As Canada braces for a potential labor dispute at its two main railroads, oil exports to the United States are expected to remain largely unaffected due to excess pipeline capacity, according to industry insiders. The looming strike or lockout at Canadian National Railway (CN) and Canadian Pacific Kansas City (CPKC) could disrupt various industries, but the energy sector appears well-prepared to navigate the challenges.
Pipeline Capacity Cushions Oil Exports
Despite the anticipated rail disruptions, experts suggest that Canadian oil exports to the U.S. will not face significant setbacks. Recent data from the U.S. Energy Information Administration indicates that rail imports of Canadian crude have declined sharply in recent years, with only about 55,000 barrels per day transported by rail as of May 2024. This figure represents the lowest level since the 2020 pandemic-induced price crash. In contrast, the U.S. imports approximately 4.2 million barrels per day from Canada, with the majority transported via pipelines.
The expansion of the Trans Mountain pipeline, which became operational in May 2024, has significantly increased the flow of crude from Alberta to the Pacific coast, nearly tripling its capacity to 890,000 barrels per day. This added capacity, along with available space on other pipelines, is expected to absorb any temporary disruptions in rail transport.
Jeremy Irwin, a senior oil markets analyst at Energy Aspects, highlighted the reduced reliance on rail for oil transport due to the expanded pipeline infrastructure. “Crude-by-rail is not as essential to the Canadian market as it was prior to the Trans Mountain expansion,” Irwin said. This shift in logistics has led to a relatively stable price for Western Canadian Select (WCS) crude, which settled at $12.25 a barrel below U.S. West Texas Intermediate crude for September delivery, compared to an average $18.65 discount in 2023.
Broader Industry Impact and Precautions
While oil exports may escape the brunt of the rail dispute, other industries could face more significant challenges. North American companies, including fertilizer supplier Nutrien and U.S. logistics firm C.H. Robinson, are preparing for potential disruptions that could cost the Canadian economy billions of dollars. CN and CPKC have already begun implementing measures to halt new shipments of hazardous materials, dangerous goods, and refrigerated containers.
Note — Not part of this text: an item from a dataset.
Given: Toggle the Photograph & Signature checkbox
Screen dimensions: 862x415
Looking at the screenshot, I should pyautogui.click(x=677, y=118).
The propane industry, which relies heavily on rail for domestic and export deliveries, could be particularly vulnerable. AltaGas’ Ridley Island Propane Export Terminal in British Columbia has reportedly stocked up on propane in anticipation of potential shortages. Additionally, companies that use diesel generators on job sites have been stockpiling fuel to mitigate the impact of a prolonged rail stoppage.
Canadian refineries, including Imperial Oil’s Strathcona, Suncor Energy’s Edmonton, Shell’s Scotford Complex, and Cenovus’ Lloydminster refinery, could also face challenges if a strike extends beyond two weeks. Some diesel supplies could be stranded at Alberta refineries, further complicating logistics.
Preparedness in the Face of Uncertainty
Despite the looming uncertainty, industry players are taking steps to minimize the impact of the potential rail disruptions. A spokesperson for Cenovus Energy confirmed that the company is closely monitoring the situation and has contingency plans in place. ConocoPhillips Canada also indicated that it has the flexibility to manage a sustained strike, with no expected impact on its Surmont oil-sands production.
As the Canadian oil and gas industry braces for the possible labor dispute, the resilience provided by expanded pipeline capacity and strategic preparations underscores the sector’s ability to adapt to logistical challenges. The outcome of the labor negotiations will be closely watched, but for now, the Canadian oil export market remains on solid ground.